WHAT IS ASKED
Output the records below as a JSON list of strings, one string per line and no blank lines, covering everything from the line containing "Task: Open the tools wrench icon" down to the end of the records.

Rows from a dataset:
____________________

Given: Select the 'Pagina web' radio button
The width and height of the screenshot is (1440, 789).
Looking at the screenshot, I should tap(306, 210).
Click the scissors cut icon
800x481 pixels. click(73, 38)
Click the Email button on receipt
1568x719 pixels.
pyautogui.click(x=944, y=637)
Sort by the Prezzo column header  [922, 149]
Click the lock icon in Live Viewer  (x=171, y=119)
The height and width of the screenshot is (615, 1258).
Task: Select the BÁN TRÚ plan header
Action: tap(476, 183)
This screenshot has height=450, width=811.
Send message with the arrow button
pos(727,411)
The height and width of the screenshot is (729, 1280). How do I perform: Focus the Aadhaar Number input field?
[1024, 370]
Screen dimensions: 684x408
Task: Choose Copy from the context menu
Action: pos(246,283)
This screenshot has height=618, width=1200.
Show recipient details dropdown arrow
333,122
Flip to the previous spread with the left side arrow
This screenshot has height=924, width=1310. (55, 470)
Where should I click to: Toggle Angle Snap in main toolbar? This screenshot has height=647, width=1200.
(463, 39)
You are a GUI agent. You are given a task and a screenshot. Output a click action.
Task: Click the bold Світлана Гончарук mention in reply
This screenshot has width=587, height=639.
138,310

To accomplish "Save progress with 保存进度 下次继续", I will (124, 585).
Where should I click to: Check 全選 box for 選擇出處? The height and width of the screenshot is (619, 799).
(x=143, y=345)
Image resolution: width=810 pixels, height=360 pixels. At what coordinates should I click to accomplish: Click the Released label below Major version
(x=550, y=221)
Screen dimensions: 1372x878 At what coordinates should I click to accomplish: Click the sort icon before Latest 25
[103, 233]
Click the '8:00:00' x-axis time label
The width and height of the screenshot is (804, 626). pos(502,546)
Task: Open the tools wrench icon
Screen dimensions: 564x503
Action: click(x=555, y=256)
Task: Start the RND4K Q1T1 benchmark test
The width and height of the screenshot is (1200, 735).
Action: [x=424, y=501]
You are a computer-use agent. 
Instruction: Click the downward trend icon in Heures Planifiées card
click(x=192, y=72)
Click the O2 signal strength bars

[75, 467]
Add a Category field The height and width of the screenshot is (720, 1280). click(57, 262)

____________________

IN RESPONSE
[
  "Task: Open the tools wrench icon",
  "Screen dimensions: 564x503",
  "Action: click(x=555, y=256)",
  "Task: Start the RND4K Q1T1 benchmark test",
  "The width and height of the screenshot is (1200, 735).",
  "Action: [x=424, y=501]",
  "You are a computer-use agent. ",
  "Instruction: Click the downward trend icon in Heures Planifiées card",
  "click(x=192, y=72)",
  "Click the O2 signal strength bars",
  "[75, 467]",
  "Add a Category field The height and width of the screenshot is (720, 1280). click(57, 262)"
]